I can only wish you the best and hope it all works out for you. It is a tough decision no doubt. Good luck.

geo
Mychelle and Geo have given great suggestions. Going to visit your sister is a very important suggestion. You sister might just need to have some hugs and talk with you in person and help her get her affairs in order.

P.S. There is the Cross Cancer Clinic and other great cancer supports here in Edmonton. I know it might be too much for your sister to come here, but it's just one of those thinking out loud moments.
May 10, 2010 7:46 PM CST Family first.
canuckken
canuckkencanuckkenAirdrie, Alberta Canada7 Threads 141 Posts
Thanks everyone. I can't bring my sister here because of her condition and do to the fact I just moved here and I am renting a house that may have just been sold. My life is still in the adjustment phase after being here less then a month. A couple of you mentioned EI but that is not an option. I moved here from another country so I do not qualify because I do not have the months needed to be eligible for the benefits.
I think for now I will try to pay her a visit and see if I can find some full time care for here which I will help pay for.
Jun 9, 2010 1:26 AM CST Family first.
Pirateluvr
PirateluvrPirateluvrBrampton, Ontario Canada9 Threads 181 Posts
Cannuck

You're in a rock and a hard place here.

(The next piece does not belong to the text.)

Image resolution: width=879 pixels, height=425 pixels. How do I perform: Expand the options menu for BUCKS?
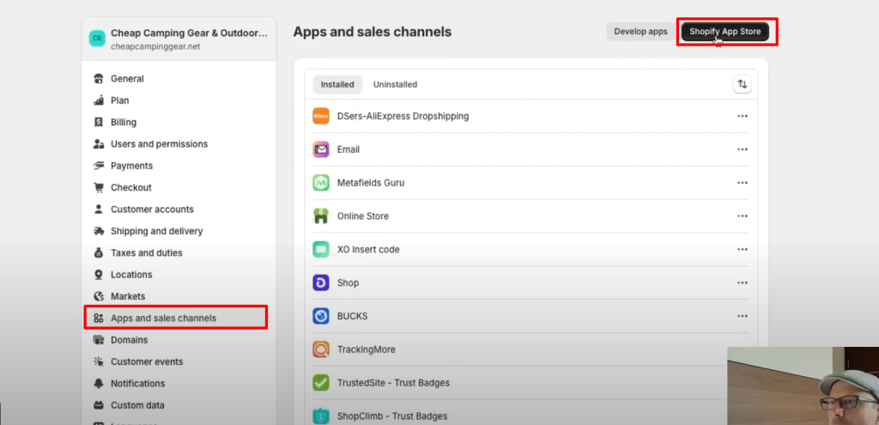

I've got some suggestions here for you. It would seem to me that your sister needs some support and thats' what she is asking for. That, and maybe she's scared. Sounds like she doesn't have any family etc out this way?

I've worked in Toronto for years and years and I can suggest some ideas for you that might help? It might provide you with the option of just flying out here every couple of weeks to be with her for support and if things worsen, by that time you'll have been at your job longer and can hopefully ask for a short leave of absence? Most employers aren't such pricks that they couldn't wrap their heads around this? Possibly even some extended weekends initially rather than leave of absence?

I understand the "Me first" perspective but that doesn't really apply here because this person could be terminally ill. There is no justification for not spending time with someone who may be critically ill but there is a chance,at the very least, of temporarily rearranging priorities so you can accomodate both. You don't get that time back with the person who is ill and you will not benefit from it in the long run. You'll have a job and a conscience full of regret and grief. That might sound cold but it's the truth and the truth ain't pretty some times

Whatever hospital she is in should have a social work division? OR respite?. That division is also responsible for helping people set up home care referrals etc.(Government subsidized program) In other words, they can arrange to have home care provided so someone helps get groceries, housecleaning, assistance with hygene (?)appts etc. Does she have any private insurance?
There are also many many support groups out in the community that are willing to give help as well. V.O.N can assist her with the meds etc. Canadian Cancer Society can provide help driving to Dr's appts etc, get a wig for her if she needs one and other services.
There are many services available to help her in this situation if that is what she needs. The key for all of this is knowing that they exist and many people don't.

I'd be more than happy to give you more info if you need it but this might be a temporary stopgate to relieve the pressure from you for a bit?

Let me know teddybear
Jun 9, 2010 6:01 PM CST Family first.
canuckken
canuckkencanuckkenAirdrie, Alberta Canada7 Threads 141 Posts
Thank you pirateluvr. You have given some good information but we have been able to settle many of her concerns.